Seçilmiş bölümde "Oluşturulma Tarihi: Nisan" ifadesinden başlayıp "arasında heyecan yarattı." ifadesine kadar uzanan her şeyi, iki uç da dahil olmak üzere birebir kopyalayabilir misiniz?
==== Seçilmiş Bölüm ====
Oluşturulma Tarihi: Nisan 14, 2002 16:29
Kaygıların, fobilerin ve panik bozukluğun kaynağının yanlış dizilmiş-kopyalanmış 60 genden oluşan tek bir alanda olduğunun gösterilmesi, psikiyatrlar ve genetikçiler arasında heyecan yarattı.
Charles Darwin, bilim dünyasında yeni bir devrim yaratacak olan 5 yıllık ünlü yolculuğundan sonra 1836'da İngiltere'ye döndüğünde 27 yaşındaydı ve bilim tarihinin en parlak kariyerlerinden birinin henüz başındaydı. Canlı yaşamın oluşmasının ve gelişmesinin temel taşlarını keşfetmiş, jeolojide ve biyolojide yüzyıllar sürecek yeni bir ufuk açmıştı.
==== Sağlanan Veriler ====
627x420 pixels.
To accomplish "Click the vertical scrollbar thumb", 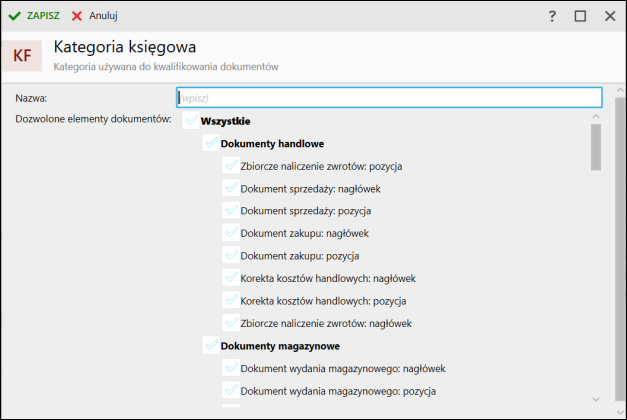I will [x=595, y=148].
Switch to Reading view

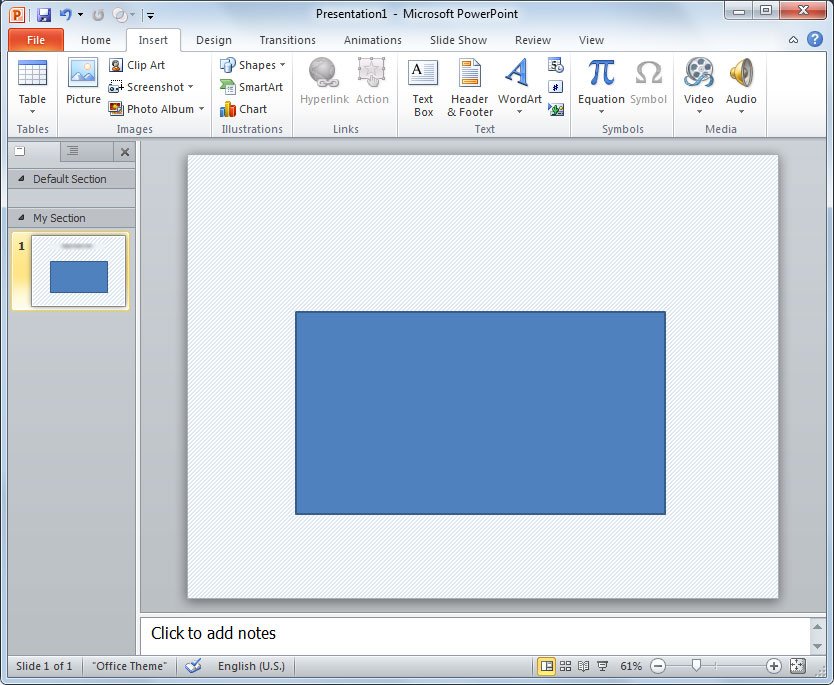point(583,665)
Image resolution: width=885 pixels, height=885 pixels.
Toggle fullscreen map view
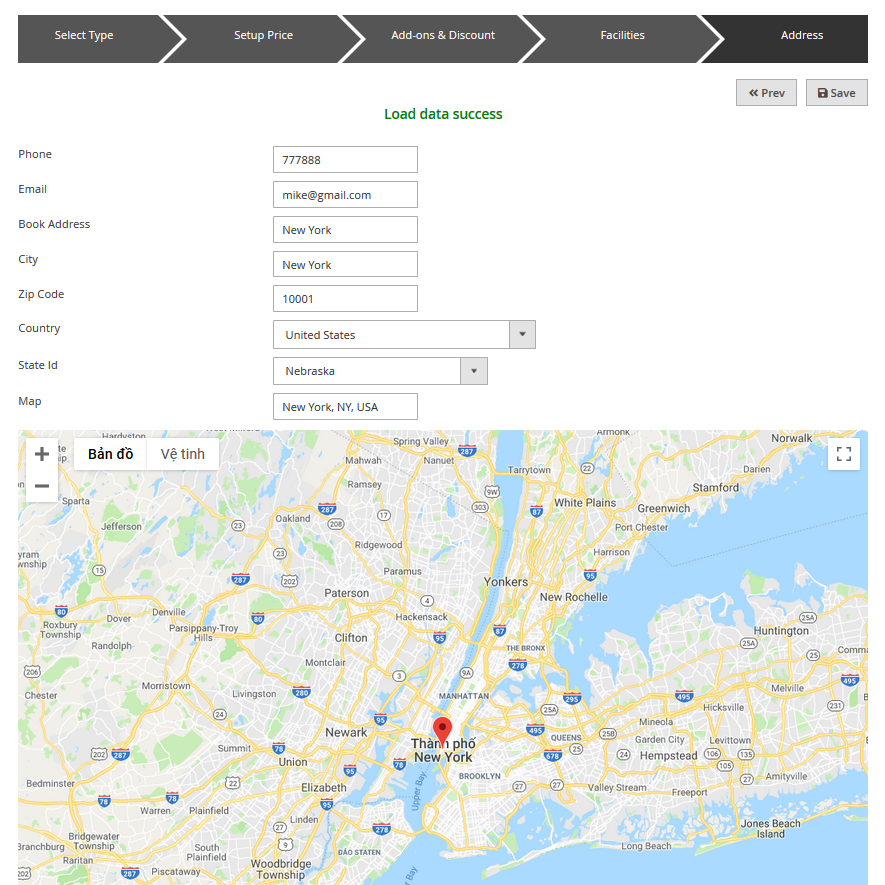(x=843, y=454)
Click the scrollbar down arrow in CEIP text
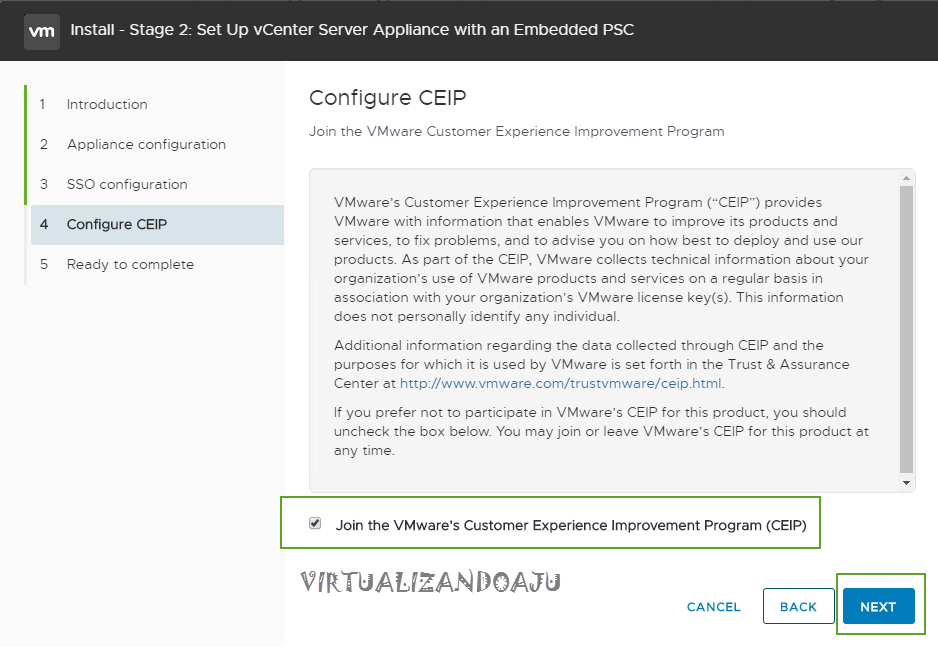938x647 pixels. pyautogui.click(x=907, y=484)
====
==== Sağlanan Veriler ====
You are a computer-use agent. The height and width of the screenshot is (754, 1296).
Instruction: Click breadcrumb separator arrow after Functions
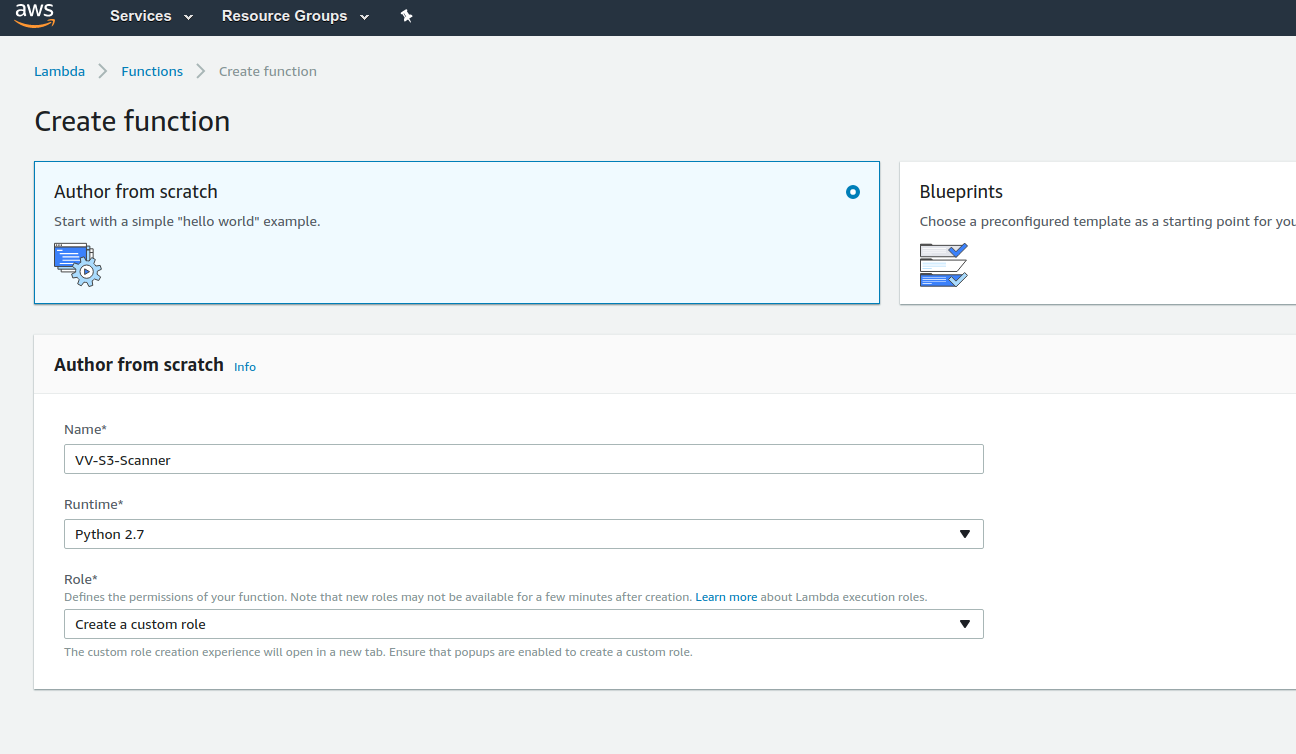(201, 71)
====
==== Sağlanan Veriler ====
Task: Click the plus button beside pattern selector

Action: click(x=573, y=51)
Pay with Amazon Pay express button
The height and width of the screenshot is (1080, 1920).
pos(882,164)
====
**Görev Çıktısı**
Oluşturulma Tarihi: Nisan 14, 2002 16:29
Kaygıların, fobilerin ve panik bozukluğun kaynağının yanlış dizilmiş-kopyalanmış 60 genden oluşan tek bir alanda olduğunun gösterilmesi, psikiyatrlar ve genetikçiler arasında heyecan yarattı.